Her smile completely vanished when she reached the altar and saw me standing in the center aisle, blocking her path to her groom.

“Elena?” Fiona’s voice lacked the smug confidence of her text messages. She looked at Julian, her eyes darting frantically. “Julian, get her out of here. Why is she here?”

“I was just admiring the venue, Fiona,” I said, turning slightly to face her. “It’s amazing what a person can afford when they use someone else’s inheritance.”

Fiona’s face went entirely white, the color draining so fast her makeup looked like a pale mask. “I don’t know what you’re talking about.”

“Marcus,” I nodded toward my attorney.

Marcus stepped forward, opening the leather folder and pulling out three copies of the certified forensic audit. He handed one to Julian, one to Fiona, and tossed the third onto the altar rail right in front of the priest.

“What is this garbage?” Julian snapped, ripping the paper from Marcus’s hand. He glanced down at the columns of numbers, his eyes widening as he recognized the corporate bank accounts of his own firm, intertwined with the routing numbers of my late grandfather’s estate.

“That is a formal notice of a frozen asset injunction,” Marcus announced, his voice carrying through the vaulted ceiling of the church like a thunderclap. “As of nine o’clock this morning, the state supreme court has placed a temporary restraining order on all personal and corporate accounts tied to Julian Vance and Fiona Hayes. The underlying cause is grand larceny, corporate embezzlement, and fraud.”

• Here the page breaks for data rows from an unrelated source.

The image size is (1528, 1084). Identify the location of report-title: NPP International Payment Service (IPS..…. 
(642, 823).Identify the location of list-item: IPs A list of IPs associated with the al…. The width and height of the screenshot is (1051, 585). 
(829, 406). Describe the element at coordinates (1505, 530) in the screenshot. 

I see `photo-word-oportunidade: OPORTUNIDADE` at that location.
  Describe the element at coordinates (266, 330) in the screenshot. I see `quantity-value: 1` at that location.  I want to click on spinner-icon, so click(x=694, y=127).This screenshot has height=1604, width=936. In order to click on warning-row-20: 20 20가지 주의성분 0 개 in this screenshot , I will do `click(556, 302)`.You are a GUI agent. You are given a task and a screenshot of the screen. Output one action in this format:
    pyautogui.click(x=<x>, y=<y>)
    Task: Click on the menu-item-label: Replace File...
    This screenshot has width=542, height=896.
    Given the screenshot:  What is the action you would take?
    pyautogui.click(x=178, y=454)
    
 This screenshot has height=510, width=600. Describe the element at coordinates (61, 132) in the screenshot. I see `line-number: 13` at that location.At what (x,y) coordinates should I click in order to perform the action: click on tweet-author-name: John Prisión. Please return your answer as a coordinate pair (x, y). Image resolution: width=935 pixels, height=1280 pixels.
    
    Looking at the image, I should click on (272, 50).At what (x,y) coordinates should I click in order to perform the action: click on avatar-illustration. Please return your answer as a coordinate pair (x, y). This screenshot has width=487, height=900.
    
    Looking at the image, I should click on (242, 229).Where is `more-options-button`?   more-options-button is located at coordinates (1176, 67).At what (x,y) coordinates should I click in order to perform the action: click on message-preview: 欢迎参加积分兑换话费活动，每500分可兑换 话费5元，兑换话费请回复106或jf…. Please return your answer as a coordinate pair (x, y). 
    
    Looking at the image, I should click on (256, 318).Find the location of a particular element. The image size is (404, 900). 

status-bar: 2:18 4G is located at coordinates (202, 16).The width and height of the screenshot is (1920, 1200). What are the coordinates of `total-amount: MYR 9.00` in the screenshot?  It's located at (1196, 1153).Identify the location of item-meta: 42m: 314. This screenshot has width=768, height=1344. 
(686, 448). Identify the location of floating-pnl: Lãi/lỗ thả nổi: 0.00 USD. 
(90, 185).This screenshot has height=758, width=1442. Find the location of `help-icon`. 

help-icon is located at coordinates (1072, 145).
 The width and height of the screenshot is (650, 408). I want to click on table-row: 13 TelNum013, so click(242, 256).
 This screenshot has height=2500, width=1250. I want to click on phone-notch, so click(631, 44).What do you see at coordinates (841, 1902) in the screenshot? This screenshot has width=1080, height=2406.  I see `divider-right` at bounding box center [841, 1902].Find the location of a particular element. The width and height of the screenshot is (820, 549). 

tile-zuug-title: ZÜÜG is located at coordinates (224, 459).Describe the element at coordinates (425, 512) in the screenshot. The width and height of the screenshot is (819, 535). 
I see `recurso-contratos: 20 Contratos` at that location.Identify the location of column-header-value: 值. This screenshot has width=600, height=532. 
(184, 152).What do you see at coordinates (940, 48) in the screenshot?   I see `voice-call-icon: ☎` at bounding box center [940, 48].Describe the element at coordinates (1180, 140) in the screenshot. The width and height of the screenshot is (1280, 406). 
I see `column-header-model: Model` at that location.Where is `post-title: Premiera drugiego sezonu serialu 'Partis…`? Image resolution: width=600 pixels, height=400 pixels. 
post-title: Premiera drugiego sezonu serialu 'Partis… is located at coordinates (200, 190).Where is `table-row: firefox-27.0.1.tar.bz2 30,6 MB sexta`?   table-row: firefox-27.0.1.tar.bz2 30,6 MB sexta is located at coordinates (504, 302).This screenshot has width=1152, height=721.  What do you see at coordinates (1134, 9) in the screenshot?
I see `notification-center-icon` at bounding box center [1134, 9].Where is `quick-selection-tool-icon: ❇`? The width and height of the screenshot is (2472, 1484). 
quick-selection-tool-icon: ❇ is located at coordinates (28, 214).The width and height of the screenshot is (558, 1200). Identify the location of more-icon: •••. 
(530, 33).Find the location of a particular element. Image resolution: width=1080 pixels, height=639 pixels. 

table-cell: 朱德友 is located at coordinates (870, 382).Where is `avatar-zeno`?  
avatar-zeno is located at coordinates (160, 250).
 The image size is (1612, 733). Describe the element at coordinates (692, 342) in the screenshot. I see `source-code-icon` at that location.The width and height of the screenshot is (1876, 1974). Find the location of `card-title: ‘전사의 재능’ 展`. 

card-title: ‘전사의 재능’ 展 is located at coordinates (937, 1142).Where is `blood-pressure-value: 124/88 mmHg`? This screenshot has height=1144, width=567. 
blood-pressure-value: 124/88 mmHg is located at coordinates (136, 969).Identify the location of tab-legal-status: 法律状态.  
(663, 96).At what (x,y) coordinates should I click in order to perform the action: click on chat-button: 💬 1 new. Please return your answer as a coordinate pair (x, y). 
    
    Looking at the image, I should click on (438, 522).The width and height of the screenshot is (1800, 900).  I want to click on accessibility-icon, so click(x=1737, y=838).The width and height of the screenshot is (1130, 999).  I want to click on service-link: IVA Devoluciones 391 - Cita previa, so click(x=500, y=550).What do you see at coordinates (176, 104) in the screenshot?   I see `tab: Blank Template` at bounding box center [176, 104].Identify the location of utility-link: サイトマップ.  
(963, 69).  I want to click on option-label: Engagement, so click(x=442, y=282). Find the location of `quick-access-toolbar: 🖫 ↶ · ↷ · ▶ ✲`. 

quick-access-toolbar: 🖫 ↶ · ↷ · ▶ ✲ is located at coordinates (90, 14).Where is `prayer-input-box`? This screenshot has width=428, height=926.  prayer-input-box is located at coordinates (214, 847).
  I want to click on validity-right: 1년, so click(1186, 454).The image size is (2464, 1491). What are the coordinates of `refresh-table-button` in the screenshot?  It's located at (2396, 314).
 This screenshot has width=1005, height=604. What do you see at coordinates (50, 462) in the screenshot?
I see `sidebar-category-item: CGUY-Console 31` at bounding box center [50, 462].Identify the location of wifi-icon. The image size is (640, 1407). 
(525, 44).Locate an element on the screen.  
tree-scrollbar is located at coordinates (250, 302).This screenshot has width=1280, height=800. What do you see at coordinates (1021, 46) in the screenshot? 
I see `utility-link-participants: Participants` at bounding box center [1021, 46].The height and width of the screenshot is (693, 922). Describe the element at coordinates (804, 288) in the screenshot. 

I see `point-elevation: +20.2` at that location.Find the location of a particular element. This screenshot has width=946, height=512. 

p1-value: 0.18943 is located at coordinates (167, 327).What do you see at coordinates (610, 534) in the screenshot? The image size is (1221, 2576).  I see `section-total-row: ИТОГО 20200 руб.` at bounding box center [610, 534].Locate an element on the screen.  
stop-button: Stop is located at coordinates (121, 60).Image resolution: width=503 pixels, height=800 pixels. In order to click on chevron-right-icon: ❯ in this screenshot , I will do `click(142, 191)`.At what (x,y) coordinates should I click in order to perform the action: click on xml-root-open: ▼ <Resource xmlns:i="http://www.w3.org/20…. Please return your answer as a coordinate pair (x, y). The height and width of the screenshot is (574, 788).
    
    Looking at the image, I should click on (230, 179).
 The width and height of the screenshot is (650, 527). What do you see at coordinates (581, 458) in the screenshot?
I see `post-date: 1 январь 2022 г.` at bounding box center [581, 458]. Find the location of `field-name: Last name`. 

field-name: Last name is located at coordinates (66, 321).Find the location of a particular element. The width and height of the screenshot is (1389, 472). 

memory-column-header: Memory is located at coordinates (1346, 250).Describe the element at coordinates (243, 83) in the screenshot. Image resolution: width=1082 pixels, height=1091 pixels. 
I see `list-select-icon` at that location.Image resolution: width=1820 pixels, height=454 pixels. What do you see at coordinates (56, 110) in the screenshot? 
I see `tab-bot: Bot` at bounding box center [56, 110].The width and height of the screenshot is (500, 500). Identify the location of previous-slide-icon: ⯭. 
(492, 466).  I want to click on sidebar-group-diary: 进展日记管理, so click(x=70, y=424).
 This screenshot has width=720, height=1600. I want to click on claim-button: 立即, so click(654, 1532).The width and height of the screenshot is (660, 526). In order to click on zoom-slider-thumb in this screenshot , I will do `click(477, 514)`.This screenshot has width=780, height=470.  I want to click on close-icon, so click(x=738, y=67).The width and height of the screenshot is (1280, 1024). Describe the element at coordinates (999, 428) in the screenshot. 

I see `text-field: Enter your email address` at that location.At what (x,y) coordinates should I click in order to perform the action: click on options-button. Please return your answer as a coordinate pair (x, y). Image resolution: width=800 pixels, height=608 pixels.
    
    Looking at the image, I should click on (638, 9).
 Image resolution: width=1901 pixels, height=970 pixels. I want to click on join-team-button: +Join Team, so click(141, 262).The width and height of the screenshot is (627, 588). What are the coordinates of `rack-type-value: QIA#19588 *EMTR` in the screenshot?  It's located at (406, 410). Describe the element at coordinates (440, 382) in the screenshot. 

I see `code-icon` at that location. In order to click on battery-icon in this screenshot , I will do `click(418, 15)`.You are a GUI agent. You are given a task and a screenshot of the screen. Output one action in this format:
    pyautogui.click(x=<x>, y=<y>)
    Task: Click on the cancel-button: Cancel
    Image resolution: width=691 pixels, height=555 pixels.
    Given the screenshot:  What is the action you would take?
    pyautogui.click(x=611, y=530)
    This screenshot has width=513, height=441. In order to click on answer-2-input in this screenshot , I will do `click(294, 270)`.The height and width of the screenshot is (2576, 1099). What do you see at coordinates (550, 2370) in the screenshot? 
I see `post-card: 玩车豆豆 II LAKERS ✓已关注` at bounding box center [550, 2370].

The chapel erupted into chaos. Whispers turned into loud murmurs. Julian’s mother stood up, screaming at the top of her lungs, “Call security! Get these liars out of my son’s wedding!”

“Shut up, Eleanor,” I said, turning my head slightly to look at her. The sheer ice in my voice stopped her dead in her tracks.

I turned back to Julian, who was staring at the papers in absolute horror. He looked at Fiona, his voice cracking. “Fiona… what did you do? You said this money was from your family’s trust. You said you legally transferred it.”